▶ _Work item_
Since only part of the material below is wanted, output exactly the lines from the one with "Task: Switch to Figma for design + dev tab" up to and including the one with "Given: Click the".

BEGIN

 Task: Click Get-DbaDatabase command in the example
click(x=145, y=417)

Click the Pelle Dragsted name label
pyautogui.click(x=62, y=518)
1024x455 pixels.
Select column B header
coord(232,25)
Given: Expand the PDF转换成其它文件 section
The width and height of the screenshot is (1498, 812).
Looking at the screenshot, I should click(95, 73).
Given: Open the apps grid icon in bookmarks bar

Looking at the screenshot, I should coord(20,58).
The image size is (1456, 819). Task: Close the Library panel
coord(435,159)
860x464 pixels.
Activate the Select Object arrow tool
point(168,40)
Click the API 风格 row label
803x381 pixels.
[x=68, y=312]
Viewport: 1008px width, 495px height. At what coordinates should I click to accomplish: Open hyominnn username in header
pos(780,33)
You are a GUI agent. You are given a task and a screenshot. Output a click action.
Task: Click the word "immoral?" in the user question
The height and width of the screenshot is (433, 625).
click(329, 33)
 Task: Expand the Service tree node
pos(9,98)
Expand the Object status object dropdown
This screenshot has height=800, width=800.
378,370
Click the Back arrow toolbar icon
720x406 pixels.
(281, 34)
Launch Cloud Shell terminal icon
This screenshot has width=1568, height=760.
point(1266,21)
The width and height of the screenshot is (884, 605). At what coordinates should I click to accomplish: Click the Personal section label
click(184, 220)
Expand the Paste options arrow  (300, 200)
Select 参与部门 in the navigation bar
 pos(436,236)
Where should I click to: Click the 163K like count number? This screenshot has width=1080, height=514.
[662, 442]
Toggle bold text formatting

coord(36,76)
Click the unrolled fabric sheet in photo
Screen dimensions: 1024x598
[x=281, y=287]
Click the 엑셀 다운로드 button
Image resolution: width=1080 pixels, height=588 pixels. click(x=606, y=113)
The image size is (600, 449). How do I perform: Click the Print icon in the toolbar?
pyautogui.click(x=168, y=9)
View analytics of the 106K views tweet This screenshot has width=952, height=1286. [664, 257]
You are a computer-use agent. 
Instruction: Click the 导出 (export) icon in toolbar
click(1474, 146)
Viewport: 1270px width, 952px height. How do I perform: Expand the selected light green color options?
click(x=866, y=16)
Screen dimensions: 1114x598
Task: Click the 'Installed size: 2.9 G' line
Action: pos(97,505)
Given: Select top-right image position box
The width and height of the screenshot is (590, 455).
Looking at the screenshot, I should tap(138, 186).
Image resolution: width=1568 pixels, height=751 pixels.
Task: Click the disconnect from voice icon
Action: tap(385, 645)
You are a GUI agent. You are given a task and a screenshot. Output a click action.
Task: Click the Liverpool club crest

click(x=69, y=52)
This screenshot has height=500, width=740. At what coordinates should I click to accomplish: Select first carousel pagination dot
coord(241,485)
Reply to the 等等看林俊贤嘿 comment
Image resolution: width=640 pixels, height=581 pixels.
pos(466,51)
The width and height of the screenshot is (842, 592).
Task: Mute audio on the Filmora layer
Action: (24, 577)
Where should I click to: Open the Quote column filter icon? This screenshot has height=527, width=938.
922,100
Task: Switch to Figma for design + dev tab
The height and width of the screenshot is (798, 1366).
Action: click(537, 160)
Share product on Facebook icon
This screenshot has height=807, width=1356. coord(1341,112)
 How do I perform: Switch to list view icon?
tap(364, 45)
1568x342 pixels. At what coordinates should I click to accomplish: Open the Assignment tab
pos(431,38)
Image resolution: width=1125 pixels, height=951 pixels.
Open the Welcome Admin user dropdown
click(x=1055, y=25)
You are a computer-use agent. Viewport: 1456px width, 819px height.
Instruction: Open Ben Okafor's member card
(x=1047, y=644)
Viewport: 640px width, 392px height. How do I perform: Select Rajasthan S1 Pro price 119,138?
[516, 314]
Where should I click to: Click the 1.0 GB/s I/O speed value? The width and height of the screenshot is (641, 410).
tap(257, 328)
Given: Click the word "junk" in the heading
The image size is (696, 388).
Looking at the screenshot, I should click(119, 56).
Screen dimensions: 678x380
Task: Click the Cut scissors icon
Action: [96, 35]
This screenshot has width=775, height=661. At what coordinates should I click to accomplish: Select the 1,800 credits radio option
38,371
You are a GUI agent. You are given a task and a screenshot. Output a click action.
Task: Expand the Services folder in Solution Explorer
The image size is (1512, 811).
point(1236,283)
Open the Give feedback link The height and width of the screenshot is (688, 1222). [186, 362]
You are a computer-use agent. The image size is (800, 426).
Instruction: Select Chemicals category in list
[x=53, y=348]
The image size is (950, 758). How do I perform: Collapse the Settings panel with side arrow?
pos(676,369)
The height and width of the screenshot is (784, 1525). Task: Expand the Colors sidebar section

END

▶ _Output for this task_
Task: Switch to Figma for design + dev tab
The height and width of the screenshot is (798, 1366).
Action: click(537, 160)
Share product on Facebook icon
This screenshot has height=807, width=1356. coord(1341,112)
 How do I perform: Switch to list view icon?
tap(364, 45)
1568x342 pixels. At what coordinates should I click to accomplish: Open the Assignment tab
pos(431,38)
Image resolution: width=1125 pixels, height=951 pixels.
Open the Welcome Admin user dropdown
click(x=1055, y=25)
You are a computer-use agent. Viewport: 1456px width, 819px height.
Instruction: Open Ben Okafor's member card
(x=1047, y=644)
Viewport: 640px width, 392px height. How do I perform: Select Rajasthan S1 Pro price 119,138?
[516, 314]
Where should I click to: Click the 1.0 GB/s I/O speed value? The width and height of the screenshot is (641, 410).
tap(257, 328)
Given: Click the word "junk" in the heading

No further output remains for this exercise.